* _Problem to solve_
Copy each entry below exactly as it reads.

* _Stored data_
*** Begin section ***
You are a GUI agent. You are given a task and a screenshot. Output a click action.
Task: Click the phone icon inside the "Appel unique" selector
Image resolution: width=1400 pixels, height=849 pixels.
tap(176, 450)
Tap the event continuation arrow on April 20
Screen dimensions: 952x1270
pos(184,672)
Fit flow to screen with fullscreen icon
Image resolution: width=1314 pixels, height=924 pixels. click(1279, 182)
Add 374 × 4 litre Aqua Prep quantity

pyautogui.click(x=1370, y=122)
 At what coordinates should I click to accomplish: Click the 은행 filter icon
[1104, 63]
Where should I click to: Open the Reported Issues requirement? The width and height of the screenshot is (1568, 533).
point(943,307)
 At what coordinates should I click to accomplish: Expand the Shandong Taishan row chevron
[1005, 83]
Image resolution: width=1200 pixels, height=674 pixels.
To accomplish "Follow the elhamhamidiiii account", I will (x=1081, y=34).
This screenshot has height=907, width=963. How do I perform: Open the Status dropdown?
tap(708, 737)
*** End section ***
* _Your solution_
You are a GUI agent. You are given a task and a screenshot. Output a click action.
Task: Click the phone icon inside the "Appel unique" selector
Image resolution: width=1400 pixels, height=849 pixels.
tap(176, 450)
Tap the event continuation arrow on April 20
Screen dimensions: 952x1270
pos(184,672)
Fit flow to screen with fullscreen icon
Image resolution: width=1314 pixels, height=924 pixels. click(1279, 182)
Add 374 × 4 litre Aqua Prep quantity

pyautogui.click(x=1370, y=122)
 At what coordinates should I click to accomplish: Click the 은행 filter icon
[1104, 63]
Where should I click to: Open the Reported Issues requirement? The width and height of the screenshot is (1568, 533).
point(943,307)
 At what coordinates should I click to accomplish: Expand the Shandong Taishan row chevron
[1005, 83]
Image resolution: width=1200 pixels, height=674 pixels.
To accomplish "Follow the elhamhamidiiii account", I will (x=1081, y=34).
This screenshot has height=907, width=963. How do I perform: Open the Status dropdown?
tap(708, 737)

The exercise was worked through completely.